Here's some thoughts (I'm curious) on security subsystems that could be
implemented in Minix.

- Policy-Based Security. Think Mandatory Access Control, SELinux or
grsecurity or RSBAC type stuff. Server X can do Y, process X can do Y,
etc. This should be implemented such that I can control servers AND
user-level processes; it will probably require reading stuff through
the VFS and such.

- Memory protection control. I want to slide a server in that
prevents specific types of memory protection changes and mappings in
servers and processes, unless policy allows otherwise. See PaX, or
(draft document)
http://bluefox.kicks-ass.org/stuff/b...m_twoproc.html section
on Attack Model.

- Address space layout randomization. As I understand, Minix allows
services to control their own memory space. How the heck could you
slip memory space randomization in there in a general architecture?

There are other things I'm thinking about (auditing; syscall shaping
and process homeostasis re http://www.scs.carleton.ca/~soma/pH/ papers;
etc) but that kind of thing can be thought of later.

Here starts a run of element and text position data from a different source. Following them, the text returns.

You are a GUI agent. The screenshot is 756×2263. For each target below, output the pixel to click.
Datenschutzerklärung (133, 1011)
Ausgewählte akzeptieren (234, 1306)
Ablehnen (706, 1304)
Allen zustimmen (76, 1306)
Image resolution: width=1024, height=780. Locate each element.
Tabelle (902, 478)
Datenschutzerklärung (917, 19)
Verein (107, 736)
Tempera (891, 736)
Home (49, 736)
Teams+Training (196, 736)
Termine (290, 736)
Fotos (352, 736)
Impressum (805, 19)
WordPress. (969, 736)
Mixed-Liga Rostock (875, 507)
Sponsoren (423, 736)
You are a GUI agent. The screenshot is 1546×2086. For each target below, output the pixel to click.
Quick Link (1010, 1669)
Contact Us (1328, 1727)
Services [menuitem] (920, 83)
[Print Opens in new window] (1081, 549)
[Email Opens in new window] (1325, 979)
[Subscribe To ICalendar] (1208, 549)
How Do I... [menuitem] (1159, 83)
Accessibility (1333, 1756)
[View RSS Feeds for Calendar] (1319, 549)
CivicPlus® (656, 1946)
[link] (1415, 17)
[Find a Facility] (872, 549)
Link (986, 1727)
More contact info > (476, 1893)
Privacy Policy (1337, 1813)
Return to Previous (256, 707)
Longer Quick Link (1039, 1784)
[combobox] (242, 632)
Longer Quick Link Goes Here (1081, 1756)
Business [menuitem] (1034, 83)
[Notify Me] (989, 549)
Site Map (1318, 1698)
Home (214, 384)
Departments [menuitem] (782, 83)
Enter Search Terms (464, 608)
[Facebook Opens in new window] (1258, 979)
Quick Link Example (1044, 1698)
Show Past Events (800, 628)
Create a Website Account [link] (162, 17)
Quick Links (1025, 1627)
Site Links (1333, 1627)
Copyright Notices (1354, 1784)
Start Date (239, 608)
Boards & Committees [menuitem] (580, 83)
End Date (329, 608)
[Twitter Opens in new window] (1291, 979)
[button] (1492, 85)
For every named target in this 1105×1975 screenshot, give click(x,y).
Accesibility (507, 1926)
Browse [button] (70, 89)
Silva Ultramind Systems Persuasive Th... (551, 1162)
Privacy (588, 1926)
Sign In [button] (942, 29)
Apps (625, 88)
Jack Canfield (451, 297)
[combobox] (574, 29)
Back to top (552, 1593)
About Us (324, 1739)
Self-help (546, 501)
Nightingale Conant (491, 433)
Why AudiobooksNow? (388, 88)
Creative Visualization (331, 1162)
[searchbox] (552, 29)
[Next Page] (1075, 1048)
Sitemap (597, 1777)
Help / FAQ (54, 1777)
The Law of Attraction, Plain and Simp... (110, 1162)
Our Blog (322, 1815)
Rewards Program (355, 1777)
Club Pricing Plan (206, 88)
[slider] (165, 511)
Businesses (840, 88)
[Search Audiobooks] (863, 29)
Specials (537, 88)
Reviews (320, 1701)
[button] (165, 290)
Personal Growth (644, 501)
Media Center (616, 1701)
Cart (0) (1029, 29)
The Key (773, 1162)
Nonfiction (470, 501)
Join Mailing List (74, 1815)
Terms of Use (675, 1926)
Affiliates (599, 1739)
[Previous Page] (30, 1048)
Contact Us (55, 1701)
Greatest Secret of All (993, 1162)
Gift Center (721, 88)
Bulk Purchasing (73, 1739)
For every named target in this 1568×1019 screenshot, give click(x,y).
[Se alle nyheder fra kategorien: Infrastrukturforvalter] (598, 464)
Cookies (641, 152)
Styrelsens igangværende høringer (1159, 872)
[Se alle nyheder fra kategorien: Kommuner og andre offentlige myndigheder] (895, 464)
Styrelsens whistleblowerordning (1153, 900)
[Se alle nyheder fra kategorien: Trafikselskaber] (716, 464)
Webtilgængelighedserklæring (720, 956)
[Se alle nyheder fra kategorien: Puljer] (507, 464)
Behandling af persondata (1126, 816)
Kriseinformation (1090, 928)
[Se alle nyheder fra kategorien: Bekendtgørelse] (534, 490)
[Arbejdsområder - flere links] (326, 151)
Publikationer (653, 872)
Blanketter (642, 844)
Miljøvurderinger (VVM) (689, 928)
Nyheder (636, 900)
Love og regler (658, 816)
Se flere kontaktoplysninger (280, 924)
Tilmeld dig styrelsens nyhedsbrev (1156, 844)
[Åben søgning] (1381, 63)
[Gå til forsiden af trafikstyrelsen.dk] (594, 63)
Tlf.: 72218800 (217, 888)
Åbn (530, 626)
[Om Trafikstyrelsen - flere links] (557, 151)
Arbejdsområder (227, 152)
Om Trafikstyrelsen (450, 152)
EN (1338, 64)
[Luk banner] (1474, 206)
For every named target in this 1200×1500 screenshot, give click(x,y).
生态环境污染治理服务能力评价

I'm simply academically interested. I know for example that long ago
someone said that to prevent the complexities of fine-tuned general
memory managers, Minix could (does?) let each server handle their own
memory management; how the heck do you implement the second and third
item up there like this? I also know that policy-based security would
be another server; how would you force operations in one server to go
through the policy server? How would you even get policy to the kernel
before the file system is up (initrd-type mechanism re. Linux?)?